──────── Given data ────────

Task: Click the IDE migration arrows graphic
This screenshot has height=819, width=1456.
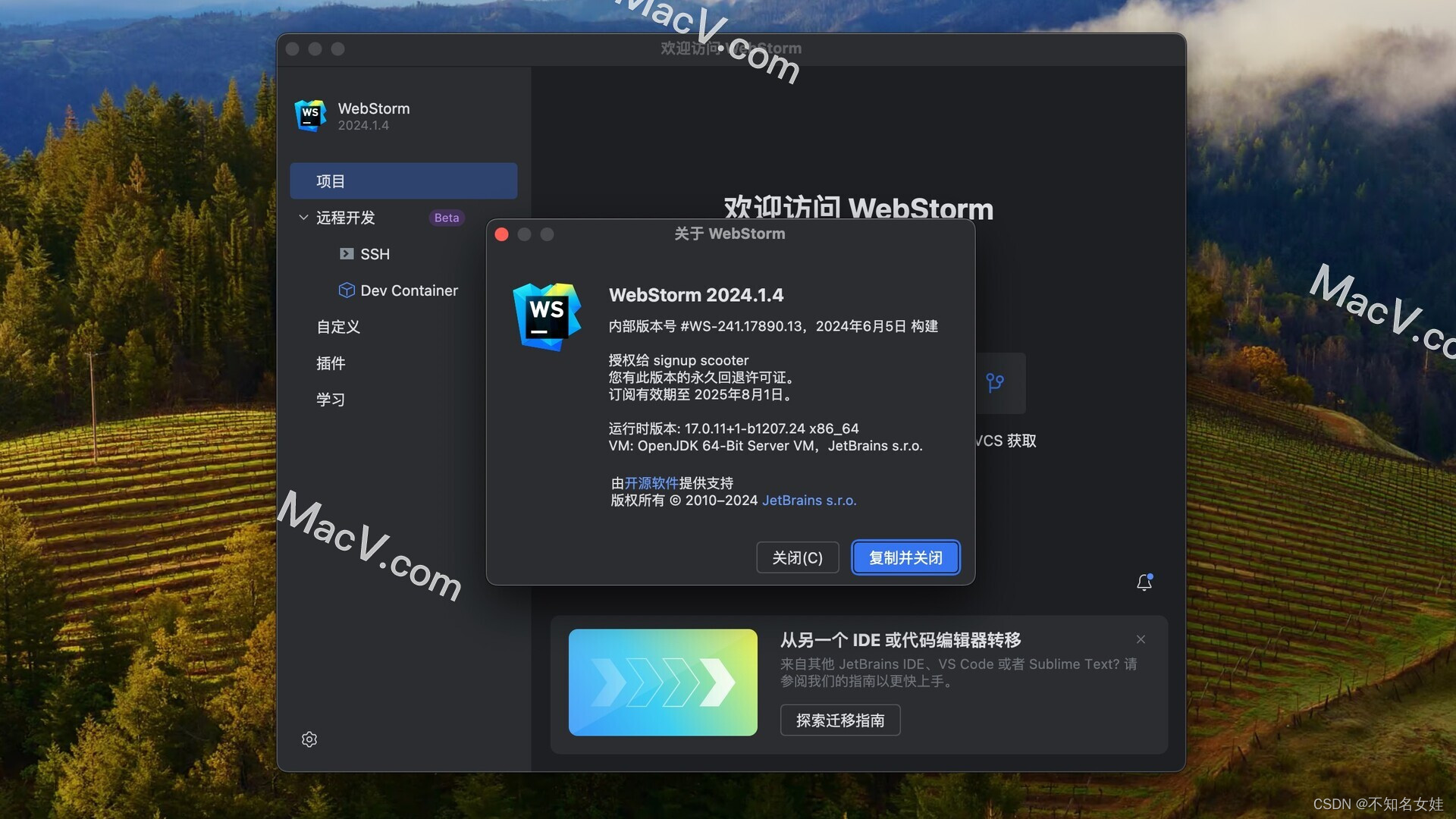Action: [662, 682]
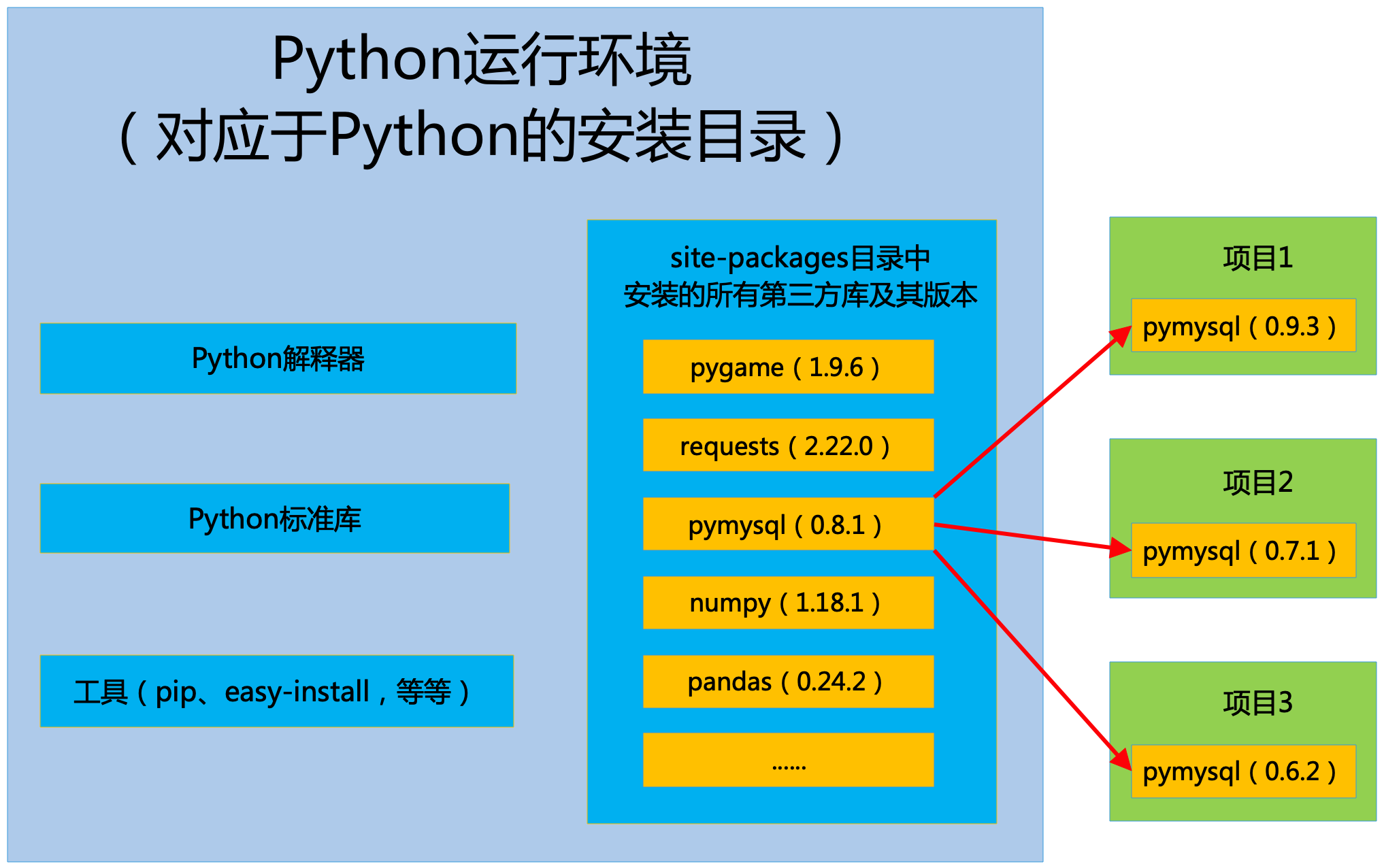1384x868 pixels.
Task: Select pymysql (0.8.1) in site-packages
Action: point(788,524)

────────

## What needs to be done
Reproduce the listing exactly, images omitted.

## Exercise result
Task: Click the IDE migration arrows graphic
This screenshot has height=819, width=1456.
Action: [662, 682]
1384x868 pixels.
Task: Select pymysql (0.8.1) in site-packages
Action: point(788,524)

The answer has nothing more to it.